[begin Material to process]

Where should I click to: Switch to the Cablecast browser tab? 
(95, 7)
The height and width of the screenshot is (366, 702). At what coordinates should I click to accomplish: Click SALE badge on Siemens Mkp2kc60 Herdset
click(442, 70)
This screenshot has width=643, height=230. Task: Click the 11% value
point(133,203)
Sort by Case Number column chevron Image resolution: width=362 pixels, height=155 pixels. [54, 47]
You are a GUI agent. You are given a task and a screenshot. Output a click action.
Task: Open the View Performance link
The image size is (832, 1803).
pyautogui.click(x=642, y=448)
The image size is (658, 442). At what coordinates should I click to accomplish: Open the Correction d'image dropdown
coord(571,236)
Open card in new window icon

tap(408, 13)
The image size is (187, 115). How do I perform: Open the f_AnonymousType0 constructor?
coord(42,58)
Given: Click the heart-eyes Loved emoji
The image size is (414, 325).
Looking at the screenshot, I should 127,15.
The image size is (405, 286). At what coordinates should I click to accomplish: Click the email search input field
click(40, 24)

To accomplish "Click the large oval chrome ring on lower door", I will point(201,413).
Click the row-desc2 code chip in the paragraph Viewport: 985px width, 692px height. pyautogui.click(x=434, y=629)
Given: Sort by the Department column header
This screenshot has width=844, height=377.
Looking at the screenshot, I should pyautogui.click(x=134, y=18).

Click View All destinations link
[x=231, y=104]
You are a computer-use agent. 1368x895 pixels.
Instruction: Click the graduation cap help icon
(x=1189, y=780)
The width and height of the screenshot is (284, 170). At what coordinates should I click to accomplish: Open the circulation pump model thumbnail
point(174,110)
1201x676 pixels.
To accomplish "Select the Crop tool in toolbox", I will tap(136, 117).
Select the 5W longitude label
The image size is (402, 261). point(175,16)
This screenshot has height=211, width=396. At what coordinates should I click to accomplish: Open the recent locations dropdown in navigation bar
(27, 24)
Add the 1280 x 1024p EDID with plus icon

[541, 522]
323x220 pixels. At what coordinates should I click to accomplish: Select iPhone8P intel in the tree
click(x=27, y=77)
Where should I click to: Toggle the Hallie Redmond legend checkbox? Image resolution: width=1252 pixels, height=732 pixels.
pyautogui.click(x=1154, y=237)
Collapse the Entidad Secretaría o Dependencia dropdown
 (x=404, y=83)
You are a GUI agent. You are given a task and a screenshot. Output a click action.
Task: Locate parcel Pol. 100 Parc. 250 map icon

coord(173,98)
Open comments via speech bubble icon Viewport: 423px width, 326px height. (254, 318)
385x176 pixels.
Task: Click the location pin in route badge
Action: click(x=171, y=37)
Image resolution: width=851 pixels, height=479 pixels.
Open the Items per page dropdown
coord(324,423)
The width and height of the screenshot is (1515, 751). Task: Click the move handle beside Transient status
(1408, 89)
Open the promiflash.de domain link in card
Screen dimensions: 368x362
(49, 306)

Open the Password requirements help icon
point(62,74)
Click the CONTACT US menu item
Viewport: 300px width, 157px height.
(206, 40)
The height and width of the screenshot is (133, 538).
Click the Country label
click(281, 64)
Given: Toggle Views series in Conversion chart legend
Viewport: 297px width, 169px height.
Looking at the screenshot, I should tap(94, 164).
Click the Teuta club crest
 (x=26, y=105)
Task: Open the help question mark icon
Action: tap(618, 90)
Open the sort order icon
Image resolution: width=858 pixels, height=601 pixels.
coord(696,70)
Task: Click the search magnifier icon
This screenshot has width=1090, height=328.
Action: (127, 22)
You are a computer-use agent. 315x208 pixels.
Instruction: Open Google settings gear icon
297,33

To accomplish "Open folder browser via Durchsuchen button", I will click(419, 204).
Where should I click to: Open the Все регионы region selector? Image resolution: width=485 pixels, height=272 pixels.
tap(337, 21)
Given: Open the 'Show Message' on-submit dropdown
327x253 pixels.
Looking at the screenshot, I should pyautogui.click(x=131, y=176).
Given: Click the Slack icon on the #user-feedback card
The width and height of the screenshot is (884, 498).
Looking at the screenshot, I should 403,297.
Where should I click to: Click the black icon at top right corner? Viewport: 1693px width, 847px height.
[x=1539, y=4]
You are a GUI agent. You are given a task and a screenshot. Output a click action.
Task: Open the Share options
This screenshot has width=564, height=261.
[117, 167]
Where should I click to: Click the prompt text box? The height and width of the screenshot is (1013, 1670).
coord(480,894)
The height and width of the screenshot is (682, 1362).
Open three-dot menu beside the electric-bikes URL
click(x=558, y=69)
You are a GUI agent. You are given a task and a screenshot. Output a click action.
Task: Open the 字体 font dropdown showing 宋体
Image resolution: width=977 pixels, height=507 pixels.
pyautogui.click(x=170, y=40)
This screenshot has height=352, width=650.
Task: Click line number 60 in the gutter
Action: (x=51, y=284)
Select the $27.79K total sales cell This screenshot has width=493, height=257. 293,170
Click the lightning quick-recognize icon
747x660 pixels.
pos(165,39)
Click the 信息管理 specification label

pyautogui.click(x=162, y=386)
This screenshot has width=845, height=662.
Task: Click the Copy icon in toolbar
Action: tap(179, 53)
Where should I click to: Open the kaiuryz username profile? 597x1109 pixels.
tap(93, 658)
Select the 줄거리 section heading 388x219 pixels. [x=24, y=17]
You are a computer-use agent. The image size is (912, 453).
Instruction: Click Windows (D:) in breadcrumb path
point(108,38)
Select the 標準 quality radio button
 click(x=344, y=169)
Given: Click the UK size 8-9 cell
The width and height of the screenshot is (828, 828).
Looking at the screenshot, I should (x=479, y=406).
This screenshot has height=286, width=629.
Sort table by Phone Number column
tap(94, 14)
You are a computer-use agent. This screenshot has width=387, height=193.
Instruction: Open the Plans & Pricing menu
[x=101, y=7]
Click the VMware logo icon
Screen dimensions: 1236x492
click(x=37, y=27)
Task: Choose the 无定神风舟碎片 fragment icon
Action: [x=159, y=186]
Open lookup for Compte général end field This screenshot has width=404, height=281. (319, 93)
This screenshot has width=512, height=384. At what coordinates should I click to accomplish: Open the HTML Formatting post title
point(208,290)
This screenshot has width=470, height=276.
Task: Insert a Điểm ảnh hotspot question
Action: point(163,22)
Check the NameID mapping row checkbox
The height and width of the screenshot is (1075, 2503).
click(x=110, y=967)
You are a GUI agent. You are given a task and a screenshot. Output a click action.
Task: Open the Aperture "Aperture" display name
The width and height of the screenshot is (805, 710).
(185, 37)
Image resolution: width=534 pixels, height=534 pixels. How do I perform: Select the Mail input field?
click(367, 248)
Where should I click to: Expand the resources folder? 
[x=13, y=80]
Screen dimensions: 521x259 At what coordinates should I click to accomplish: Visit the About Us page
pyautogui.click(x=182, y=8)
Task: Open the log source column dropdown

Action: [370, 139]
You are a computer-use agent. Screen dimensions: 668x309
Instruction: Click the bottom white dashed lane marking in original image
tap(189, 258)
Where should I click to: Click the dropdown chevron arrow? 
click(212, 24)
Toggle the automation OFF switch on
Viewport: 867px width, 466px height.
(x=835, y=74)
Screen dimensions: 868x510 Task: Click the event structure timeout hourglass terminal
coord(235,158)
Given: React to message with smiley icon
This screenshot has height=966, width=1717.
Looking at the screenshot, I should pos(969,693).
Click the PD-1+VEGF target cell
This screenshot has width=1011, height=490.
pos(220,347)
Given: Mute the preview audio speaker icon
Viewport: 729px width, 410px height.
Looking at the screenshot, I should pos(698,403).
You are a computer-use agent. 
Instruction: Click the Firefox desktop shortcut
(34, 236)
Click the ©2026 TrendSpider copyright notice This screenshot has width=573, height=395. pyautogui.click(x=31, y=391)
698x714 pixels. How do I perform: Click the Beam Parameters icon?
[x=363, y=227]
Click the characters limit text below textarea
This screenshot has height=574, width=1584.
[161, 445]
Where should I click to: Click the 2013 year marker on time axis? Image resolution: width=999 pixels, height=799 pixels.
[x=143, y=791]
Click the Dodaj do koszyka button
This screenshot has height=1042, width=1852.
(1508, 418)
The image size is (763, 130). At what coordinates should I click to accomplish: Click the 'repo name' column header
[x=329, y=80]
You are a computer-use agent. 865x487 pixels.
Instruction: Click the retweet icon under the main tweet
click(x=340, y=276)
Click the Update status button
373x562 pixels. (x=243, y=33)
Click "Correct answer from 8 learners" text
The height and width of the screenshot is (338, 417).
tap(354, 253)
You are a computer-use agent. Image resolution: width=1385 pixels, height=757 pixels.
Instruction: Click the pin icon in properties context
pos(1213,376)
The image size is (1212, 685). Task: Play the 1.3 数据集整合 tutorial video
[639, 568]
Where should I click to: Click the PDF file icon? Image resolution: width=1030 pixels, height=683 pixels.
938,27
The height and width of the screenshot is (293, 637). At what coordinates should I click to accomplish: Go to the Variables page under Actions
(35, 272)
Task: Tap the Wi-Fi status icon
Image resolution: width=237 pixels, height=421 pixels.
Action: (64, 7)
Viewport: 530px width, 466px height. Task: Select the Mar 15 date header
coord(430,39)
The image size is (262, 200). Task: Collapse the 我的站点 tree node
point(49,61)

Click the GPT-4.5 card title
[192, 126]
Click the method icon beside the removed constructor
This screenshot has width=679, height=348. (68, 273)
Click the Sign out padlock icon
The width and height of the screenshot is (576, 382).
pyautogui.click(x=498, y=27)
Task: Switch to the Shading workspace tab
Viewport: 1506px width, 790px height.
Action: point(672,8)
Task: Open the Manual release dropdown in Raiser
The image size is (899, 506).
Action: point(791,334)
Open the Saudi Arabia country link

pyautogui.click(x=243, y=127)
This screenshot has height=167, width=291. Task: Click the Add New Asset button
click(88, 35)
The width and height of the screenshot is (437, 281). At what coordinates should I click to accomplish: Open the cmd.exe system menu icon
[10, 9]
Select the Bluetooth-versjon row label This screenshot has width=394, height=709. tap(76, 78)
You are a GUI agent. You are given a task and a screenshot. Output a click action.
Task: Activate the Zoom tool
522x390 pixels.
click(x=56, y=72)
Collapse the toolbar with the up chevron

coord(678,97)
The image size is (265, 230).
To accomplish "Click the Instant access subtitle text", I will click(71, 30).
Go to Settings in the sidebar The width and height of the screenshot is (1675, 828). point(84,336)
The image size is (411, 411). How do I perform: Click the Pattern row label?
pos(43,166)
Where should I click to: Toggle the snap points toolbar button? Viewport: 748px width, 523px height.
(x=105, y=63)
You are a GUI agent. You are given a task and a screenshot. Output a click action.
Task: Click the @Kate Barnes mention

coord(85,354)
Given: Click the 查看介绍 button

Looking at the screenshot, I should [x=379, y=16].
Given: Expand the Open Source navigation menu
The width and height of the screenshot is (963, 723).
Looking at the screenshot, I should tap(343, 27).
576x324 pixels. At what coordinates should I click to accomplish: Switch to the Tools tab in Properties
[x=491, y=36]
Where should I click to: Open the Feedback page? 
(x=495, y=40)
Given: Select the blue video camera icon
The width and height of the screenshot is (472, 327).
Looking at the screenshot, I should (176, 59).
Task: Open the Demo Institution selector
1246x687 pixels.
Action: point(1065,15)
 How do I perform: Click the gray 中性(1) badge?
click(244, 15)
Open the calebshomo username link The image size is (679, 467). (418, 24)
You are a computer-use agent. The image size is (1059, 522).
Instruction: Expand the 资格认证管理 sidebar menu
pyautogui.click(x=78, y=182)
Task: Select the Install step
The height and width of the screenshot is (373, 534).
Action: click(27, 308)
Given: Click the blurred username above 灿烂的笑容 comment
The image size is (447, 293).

[end Material to process]

Written request: Edit the listing from its first line through the line containing "pyautogui.click(x=642, y=448)", inclusive: change "View Performance" to "View Reports" and keep everything else unchanged. Output only those lines.

Problem solution:
Where should I click to: Switch to the Cablecast browser tab? 
(95, 7)
The height and width of the screenshot is (366, 702). At what coordinates should I click to accomplish: Click SALE badge on Siemens Mkp2kc60 Herdset
click(442, 70)
This screenshot has width=643, height=230. Task: Click the 11% value
point(133,203)
Sort by Case Number column chevron Image resolution: width=362 pixels, height=155 pixels. [54, 47]
You are a GUI agent. You are given a task and a screenshot. Output a click action.
Task: Open the View Reports link
The image size is (832, 1803).
pyautogui.click(x=642, y=448)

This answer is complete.